Financing Your Small Business

By Murray D. Schwartz, Partner, Warshaw Burstein, LLP, New York

In my practice working with startup and growing companies, the first and most important question I am invariably asked is: How do we get financing and on what terms? Since being undercapitalized is the death knell for startups and not a good thing for any company, it is an issue which needs prompt solving.  As any realtor will tell you, when selling a house it needs to be “dressed for sale.” Fix the leak in the bathroom, patch the roof, add two coats of paint, replace the dead azalea and be sure the pictures on the internet show off the home to its best advantage.  Now you are ready for the market.  When dealing with the financial markets, advice from one-time Giant football coach Bill Parcells comes to mind: “When you get to the end zone, look like you have been there before.”

So how do we get ready to “sell” the company to a lender, angel investor, private equity company and even to an IPO underwriter?  The principles are the same. You need to make sure your “house” is in top shape first, by examining and preparing the following:

  1. Financial Statements. Have accountants or sophisticated financial professionals prepare them. Don’t try this at home kids. Always be sure the figures are mathematically accurate, based upon factually correct assumptions, cross foot, contain a balance sheet, income statement and statement of cash flow. Financial statements come in three varieties: Compilation, Review and Audit. “Compilation” is a gathering of financial information supplied by the company and put in a proper accounting format. It is not certified by an accountant and is the least reliable (and least expensive) variety. “Review” has critical evaluations of the clients’ numbers to confirm a level of accuracy more than compilations. “Audit” has the financial evaluations which provide for accuracy greater than reviews and confirms accounts with the outside world of customers, vendors and creditors.  In financing, it is worth the investment to get a review or audit. With startups, compilations work only for so long, and with commercial lenders, as opposed to angel investors, audit is required by Federal regulators.
  1. Financial Projections. Please don’t come up with the notion that the industry is $4 billion so all I need is 1/2 of 1% and I am home free to put $20 million of revenue on my projection. I have seen it and worse yet I have seen potential investors react to such nonsense. Talking about getting to the end zone – here is a chance to either look like a seasoned veteran or to embarrass yourself as a rookie. Detail is king. To determine revenue, make lists of customers and what they have purchased and assess the likelihood of repeat business, improved levels or losses for each one. Carefully provide the pipeline of future business, their potential contributions, estimated time of arrival and the pari-mutuel odds of success. Provide head counts, future hiring plans and the incremental costs of new business. Also, no investor wants to pay for unnecessary expenditures that are not essential to the business.

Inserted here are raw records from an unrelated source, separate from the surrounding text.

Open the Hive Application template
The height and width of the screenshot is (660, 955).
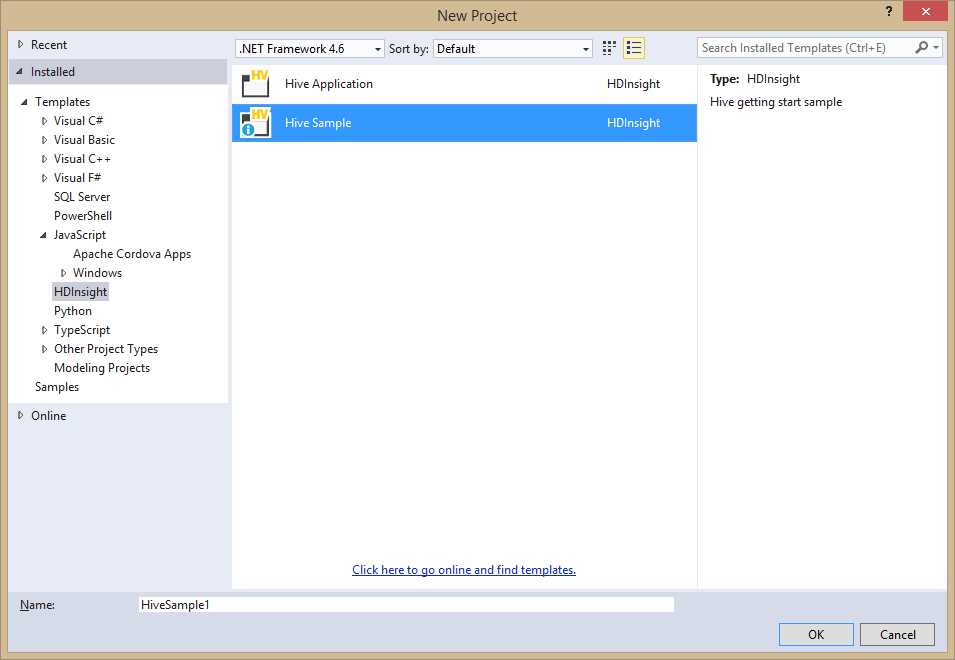pyautogui.click(x=328, y=84)
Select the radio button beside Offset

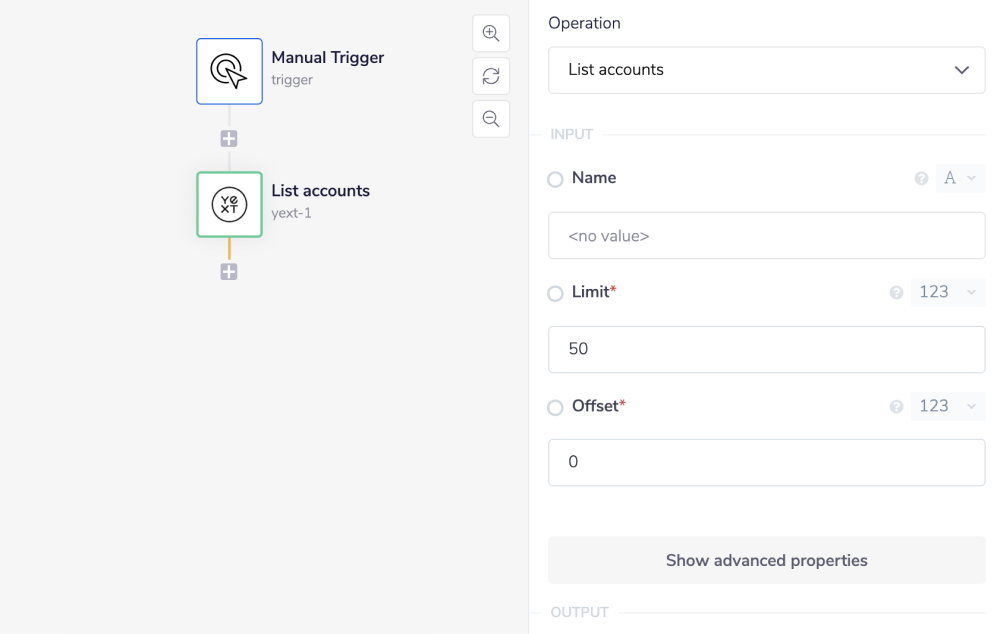(x=555, y=407)
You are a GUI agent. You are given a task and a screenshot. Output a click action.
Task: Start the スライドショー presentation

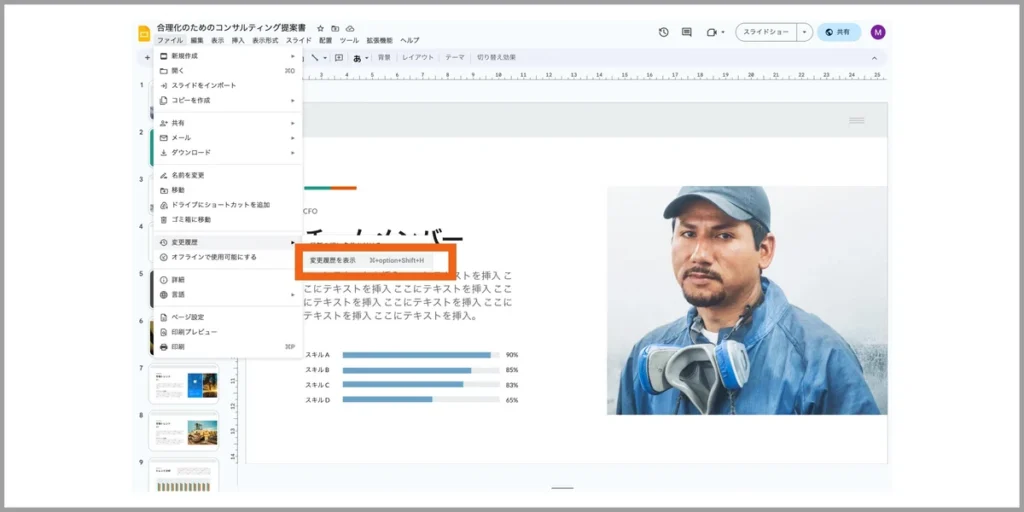point(766,32)
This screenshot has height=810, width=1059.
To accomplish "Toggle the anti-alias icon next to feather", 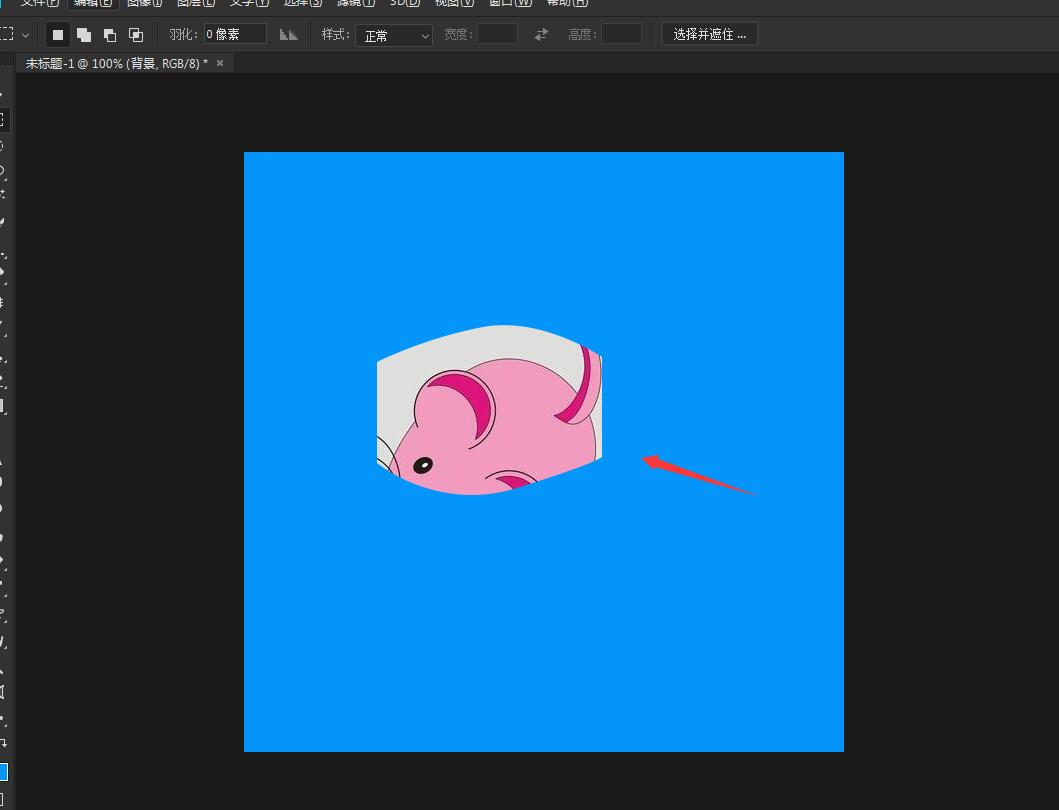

So now is the time to get spouses, children, cousins and the nanny off the payroll. If you are not a cruise line, get the boat off the books and have the business charter it at market rates when you are doing business entertaining.
  1. Legal Audit and Review. This is the time to get rid of your old Legal Zoom purchase and to fire your brother-in-law even if he did survive two years at The Spencer Business Institute. You need a competent corporate lawyer to do a soup-to-nuts legal review, including all charter documents, articles of organization, by-laws, stockholders or LLC operating agreements, all investor documents and correspondence, all deeds, leases, financing documents, equipment financing and purchase documents, vendor contracts, customer contracts, employment agreements, tax filings with IRS and appropriate states, pension plans, ERISA plans, any surveys, environmental studies, and all IP documents and correspondence relating to the company’s trademarks, copyrights, patents and trade secrets. If the company has IP, give counsel the freedom to consult with your IP counsel to fully understand the landscape.
  1. Self-Assessment. Staging is everything. Commercial Lending: Every commercial lender and every private equity player has stringent and inviolate rules of engagement. For the former, the rules are set primarily by the state or federal government in some form or fashion, the latter by the limited partners investing in the fund. So, if you are a mature company with audited financial statement and five years of profitability, feel free to approach either. Otherwise, they make no exceptions. With commercial lenders you need to know rates but also terms, including the dreaded personal guaranties. Know too that while they will be doing extensive diligence on you, you should be doing extensive diligence on them. How committed are they to your industry? They may be heavily into your industry and are unlikely to pull out of their loans shortly down the road. If they taking a shot with you and are dabbling, BEWARE. My adage is that in bad times banks call good loans. The bad loans won’t pay off.  Check their track record on foreclosing on good companies (in bad times just about everyone is in technical default). Also read and get help analyzing your balance sheet. In exuberant times banks may lend at six times cash flow and in bad times they may think (or the regulators may think for them) that three times is the better number. Plan for such occasion by lowering leverage with additional equity and do it before the banks tell you to.(b)    Private Equity:  It is time for private equity if you are looking for a good and well heeled business partner to grow the company. In the best of circumstances, they provide internal growth capital to fund those critical projects. They are ideal too for those strategic acquisitions. Again, do as much diligence on them as they do on you. What have they done in the past, during economic downturns, missed projections, heightened competition?(c ) Family, Friends and Angels:  At the start stage you need to find folks who believe in you. Family, friends and angels. Put together the best operating team you can who show that you care about competence and depth, who can replace you if you are run over by a bus, and who can handle anything in you absence. A smart, well financed angel who believes in you is your best early stage investor.
  1. Aligned Interests. Private equity players always make a fuss about interest alignment. Does the company and the equity prosper under the same circumstances? The principle is the same with the company’s internal operations. Are the salespeople compensated on a percentage of monies collected not just accrued? No employee that I have ever known has sought to be paid by an assignment of accounts receivable. Are there incentives for proper inventory control? Is there a credit policy that allows for an acceptable degree of risk, which will maximize sales but at acceptable levels of write offs? Are collections part of an established policy and regularly monitored? It sounds mundane but anyone entrusting money into your hands wants to know that you are adept at the little things which matter so much in the aggregate. To echo Bill Parcells, you need to be skillful at blocking and tackling.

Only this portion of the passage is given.